Material provided:
§ §
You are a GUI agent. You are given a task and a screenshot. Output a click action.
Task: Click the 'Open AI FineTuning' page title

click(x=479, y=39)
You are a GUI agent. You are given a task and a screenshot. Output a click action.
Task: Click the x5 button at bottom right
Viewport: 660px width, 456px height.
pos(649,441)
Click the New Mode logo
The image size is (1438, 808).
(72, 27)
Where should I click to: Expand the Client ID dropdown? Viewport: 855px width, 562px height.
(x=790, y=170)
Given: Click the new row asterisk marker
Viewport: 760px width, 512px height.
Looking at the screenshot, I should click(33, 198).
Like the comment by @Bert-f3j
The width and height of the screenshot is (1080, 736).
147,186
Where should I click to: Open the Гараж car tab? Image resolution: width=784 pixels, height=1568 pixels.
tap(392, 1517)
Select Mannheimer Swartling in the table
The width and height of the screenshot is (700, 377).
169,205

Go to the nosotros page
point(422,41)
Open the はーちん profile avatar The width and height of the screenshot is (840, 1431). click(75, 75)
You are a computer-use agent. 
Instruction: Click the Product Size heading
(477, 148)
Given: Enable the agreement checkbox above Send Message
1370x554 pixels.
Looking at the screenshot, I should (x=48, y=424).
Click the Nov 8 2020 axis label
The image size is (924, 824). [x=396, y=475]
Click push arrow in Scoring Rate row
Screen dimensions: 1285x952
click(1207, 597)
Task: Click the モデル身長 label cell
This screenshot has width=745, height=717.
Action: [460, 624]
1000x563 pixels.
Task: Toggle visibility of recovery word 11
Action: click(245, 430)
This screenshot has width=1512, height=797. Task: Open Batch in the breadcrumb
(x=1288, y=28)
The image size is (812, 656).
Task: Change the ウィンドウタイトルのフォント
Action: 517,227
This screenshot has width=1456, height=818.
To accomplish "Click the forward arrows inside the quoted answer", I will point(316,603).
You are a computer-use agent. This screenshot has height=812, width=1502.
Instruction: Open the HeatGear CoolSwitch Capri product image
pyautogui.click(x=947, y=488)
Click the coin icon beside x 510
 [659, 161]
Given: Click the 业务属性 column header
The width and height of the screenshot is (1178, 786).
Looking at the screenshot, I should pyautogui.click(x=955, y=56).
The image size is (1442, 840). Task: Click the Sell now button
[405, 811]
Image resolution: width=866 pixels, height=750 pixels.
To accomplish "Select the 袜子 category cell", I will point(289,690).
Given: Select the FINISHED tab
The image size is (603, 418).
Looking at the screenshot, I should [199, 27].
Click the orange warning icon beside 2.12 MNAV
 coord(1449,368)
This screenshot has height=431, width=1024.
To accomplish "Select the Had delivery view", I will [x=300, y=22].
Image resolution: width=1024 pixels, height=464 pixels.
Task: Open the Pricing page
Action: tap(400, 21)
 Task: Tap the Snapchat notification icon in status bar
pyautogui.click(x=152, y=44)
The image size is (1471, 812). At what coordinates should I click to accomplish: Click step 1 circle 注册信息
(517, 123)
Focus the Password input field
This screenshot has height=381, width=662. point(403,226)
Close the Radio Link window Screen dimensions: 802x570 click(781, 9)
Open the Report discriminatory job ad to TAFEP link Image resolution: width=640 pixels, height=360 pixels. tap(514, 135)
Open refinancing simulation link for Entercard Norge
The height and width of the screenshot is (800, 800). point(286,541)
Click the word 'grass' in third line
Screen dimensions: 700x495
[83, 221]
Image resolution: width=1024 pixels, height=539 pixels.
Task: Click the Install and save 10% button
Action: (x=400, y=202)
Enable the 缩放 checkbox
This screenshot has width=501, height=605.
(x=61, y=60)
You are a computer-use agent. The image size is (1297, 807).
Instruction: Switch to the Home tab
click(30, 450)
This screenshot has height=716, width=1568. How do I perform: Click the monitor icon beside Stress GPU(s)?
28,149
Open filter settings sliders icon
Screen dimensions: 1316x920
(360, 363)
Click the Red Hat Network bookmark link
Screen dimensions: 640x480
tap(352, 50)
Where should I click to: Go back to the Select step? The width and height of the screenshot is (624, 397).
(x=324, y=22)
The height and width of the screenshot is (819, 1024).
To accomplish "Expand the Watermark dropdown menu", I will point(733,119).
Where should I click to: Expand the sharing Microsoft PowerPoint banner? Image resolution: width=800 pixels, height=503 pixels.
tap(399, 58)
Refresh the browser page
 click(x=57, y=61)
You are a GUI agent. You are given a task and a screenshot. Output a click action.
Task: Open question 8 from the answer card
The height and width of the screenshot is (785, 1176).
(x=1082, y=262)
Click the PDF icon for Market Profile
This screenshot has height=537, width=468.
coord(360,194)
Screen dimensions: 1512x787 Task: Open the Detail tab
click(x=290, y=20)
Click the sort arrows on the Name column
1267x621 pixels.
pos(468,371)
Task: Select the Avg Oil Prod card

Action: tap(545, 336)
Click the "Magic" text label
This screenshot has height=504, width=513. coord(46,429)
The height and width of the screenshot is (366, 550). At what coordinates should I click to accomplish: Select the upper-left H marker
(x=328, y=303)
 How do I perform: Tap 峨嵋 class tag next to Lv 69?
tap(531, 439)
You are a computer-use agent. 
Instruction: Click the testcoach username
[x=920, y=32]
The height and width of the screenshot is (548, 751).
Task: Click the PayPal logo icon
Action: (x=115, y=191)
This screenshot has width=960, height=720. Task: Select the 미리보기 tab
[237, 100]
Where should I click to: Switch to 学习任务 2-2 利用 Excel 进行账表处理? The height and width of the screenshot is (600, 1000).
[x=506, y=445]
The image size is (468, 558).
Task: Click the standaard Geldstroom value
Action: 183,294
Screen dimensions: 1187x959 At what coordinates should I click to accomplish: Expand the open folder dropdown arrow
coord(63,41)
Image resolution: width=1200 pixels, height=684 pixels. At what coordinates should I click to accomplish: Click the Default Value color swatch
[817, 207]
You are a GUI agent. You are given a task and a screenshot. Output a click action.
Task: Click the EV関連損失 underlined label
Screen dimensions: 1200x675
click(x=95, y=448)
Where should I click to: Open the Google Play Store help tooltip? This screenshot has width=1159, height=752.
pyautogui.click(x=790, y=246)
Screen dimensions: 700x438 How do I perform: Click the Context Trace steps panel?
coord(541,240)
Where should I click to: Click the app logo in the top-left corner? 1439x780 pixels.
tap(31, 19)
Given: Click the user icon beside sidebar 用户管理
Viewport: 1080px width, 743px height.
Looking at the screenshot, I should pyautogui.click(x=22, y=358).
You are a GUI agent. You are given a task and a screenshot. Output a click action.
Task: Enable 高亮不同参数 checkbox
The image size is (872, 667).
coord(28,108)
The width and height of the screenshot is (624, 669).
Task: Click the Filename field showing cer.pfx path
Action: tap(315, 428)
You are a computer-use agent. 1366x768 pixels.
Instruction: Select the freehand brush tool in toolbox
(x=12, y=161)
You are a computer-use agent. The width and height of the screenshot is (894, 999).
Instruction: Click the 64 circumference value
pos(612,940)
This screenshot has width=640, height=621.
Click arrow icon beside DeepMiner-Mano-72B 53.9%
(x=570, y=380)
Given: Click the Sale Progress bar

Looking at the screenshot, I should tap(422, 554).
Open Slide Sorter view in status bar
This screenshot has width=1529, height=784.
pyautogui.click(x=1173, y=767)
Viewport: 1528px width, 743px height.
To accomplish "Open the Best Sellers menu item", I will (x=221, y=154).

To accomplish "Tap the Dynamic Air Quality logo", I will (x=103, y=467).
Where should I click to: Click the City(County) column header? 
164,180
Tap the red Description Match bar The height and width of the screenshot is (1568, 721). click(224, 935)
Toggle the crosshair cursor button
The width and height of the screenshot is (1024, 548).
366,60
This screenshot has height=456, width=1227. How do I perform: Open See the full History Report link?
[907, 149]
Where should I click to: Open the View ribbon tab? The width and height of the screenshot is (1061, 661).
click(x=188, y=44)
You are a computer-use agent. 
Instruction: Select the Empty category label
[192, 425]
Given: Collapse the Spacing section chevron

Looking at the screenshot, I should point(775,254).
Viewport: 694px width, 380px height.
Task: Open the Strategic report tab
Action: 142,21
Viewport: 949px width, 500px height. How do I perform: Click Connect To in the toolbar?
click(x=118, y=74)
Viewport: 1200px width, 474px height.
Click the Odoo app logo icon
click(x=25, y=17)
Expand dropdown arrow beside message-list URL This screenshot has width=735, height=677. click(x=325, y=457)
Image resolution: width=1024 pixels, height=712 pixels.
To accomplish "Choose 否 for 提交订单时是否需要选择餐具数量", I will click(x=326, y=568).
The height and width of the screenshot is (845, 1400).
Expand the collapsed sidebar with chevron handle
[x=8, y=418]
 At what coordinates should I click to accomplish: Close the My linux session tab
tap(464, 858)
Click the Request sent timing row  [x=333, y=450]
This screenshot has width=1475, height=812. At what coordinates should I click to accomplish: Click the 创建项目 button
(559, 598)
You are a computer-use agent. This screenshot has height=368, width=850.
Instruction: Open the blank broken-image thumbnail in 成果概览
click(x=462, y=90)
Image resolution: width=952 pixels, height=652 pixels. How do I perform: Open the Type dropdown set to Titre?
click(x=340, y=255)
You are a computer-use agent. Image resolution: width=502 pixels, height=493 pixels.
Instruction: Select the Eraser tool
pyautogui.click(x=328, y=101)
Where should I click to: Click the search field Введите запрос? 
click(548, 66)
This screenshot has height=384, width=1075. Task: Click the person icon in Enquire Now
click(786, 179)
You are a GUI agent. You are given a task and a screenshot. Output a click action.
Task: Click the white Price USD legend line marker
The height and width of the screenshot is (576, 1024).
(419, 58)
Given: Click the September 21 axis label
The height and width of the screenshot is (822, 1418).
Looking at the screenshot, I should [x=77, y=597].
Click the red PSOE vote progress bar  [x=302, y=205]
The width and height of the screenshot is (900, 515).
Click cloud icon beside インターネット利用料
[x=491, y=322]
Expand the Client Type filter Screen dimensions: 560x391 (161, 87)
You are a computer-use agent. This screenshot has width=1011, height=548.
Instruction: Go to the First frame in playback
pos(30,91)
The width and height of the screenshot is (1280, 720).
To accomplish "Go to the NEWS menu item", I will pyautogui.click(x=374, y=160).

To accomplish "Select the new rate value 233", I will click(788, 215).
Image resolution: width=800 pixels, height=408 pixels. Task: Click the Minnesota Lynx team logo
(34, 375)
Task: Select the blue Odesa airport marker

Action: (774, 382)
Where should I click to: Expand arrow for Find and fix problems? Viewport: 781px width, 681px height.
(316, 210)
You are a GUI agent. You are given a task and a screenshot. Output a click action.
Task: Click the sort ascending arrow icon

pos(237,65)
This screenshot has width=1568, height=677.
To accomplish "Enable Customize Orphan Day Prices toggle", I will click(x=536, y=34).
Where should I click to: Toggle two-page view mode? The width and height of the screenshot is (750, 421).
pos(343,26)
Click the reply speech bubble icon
§ §
Problem details: Print only the lines from the one with "has width=1011, height=548." to the end of the records, both included.

Reply to the exercise:
You are a computer-use agent. This screenshot has width=1011, height=548.
Instruction: Go to the First frame in playback
pos(30,91)
The width and height of the screenshot is (1280, 720).
To accomplish "Go to the NEWS menu item", I will pyautogui.click(x=374, y=160).

To accomplish "Select the new rate value 233", I will click(788, 215).
Image resolution: width=800 pixels, height=408 pixels. Task: Click the Minnesota Lynx team logo
(34, 375)
Task: Select the blue Odesa airport marker

Action: (774, 382)
Where should I click to: Expand arrow for Find and fix problems? Viewport: 781px width, 681px height.
(316, 210)
You are a GUI agent. You are given a task and a screenshot. Output a click action.
Task: Click the sort ascending arrow icon

pos(237,65)
This screenshot has width=1568, height=677.
To accomplish "Enable Customize Orphan Day Prices toggle", I will click(x=536, y=34).
Where should I click to: Toggle two-page view mode? The width and height of the screenshot is (750, 421).
pos(343,26)
Click the reply speech bubble icon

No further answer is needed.